Still inspired by their energy and vision, I am confused by the fact that we are so confused by the violence permeating our city, especially its black neighborhoods. Really, folks, there's no need to play mystery dinner-theater on this issue: People are getting shot in record numbers because they are dealing drugs and/or are in gangs.

They are getting killed because the gun trade is obviously quite successful here, and because young kids are being recruited into this lifestyle by predatory uncles, older brothers and male "friends of the family" who would risk ruining the life of a child rather than get caught and sentenced as an adult.

Black women, meanwhile, fill the prisons by protecting their boyfriends and husbands by hiding drug paraphernalia or other such items in their purses -- and, in extreme cases, inside their bodies. Young white folks from the suburbs, meanwhile, fuel the death and destruction of young black men by purchasing the extreme violence, selfishness and misogyny of so-called "gangsta rap." For them, it's a perfect tool for sublimation -- just as long as they don't actually have to live out any of these ridiculous fantasies.

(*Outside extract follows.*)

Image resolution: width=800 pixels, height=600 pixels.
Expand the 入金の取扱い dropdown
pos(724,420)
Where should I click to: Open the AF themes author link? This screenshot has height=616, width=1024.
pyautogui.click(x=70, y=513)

Let's call all victims of the resulting violence "casualties of war" -- an economic war and the lost war on drugs. It's a death march with an entire soundtrack.

Mayor Luke Ravenstahl's seven-pronged approach to curbing violence concerns me. Certainly, seeing cops "on the beat" in our neighborhoods has the potential to be helpful, just as the presence of cops Downtown every day assures commuters that their trip to their vehicles won't be filled with the horror of victimization. But to not immediately address the relationship between education and crime, or the lack of (real) job opportunities that can compete with the paranoid lifestyle of always watching one's back ... it stretches belief.

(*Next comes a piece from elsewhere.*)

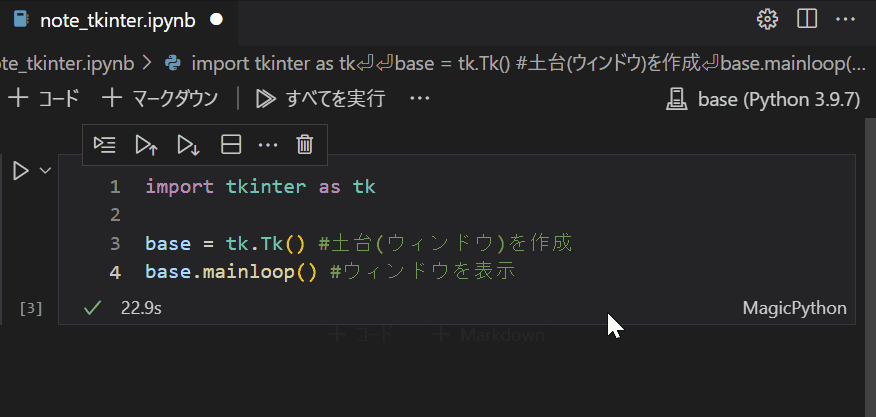Execute cell and below icon

(x=188, y=145)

I am confused by the confusion over what is causing this deadly phenomenon. It looks like denial. We all know there is an element of every neighborhood -- an element of the human species -- intent on living "on the edge" and committed to a lifetime of criminal activity. But I get the distinct impression that most young black men who are falling down faster than domino tiles are not that deeply committed, no matter how many times they might blast 50 Cent's "Get Rich or Die Tryin'" through their speakers.

African Americans, in particular, need to be the vanguard for the next phase of the Civil Rights Movement. It wasn't completed. We failed to organize the final push for our human rights. And the hopeless have remained so as a direct result of our collective inactivity.

Pittsburgh is behind other cities in the United States. But the United States is behind the rest of the world in figuring out how to do justice to a diverse population of inhabitants. We still haven't figured out how to shake ourselves out of the legacy of public-policy neglect, or how to stop criminalizing the poorest and darkest of our population.

If we can figure out how to do that in the city of Pittsburgh, PA, there should be no doubt that we can change the entire world -- again.

Dr. Goddess says: Thou shalt shake thyself out of denial.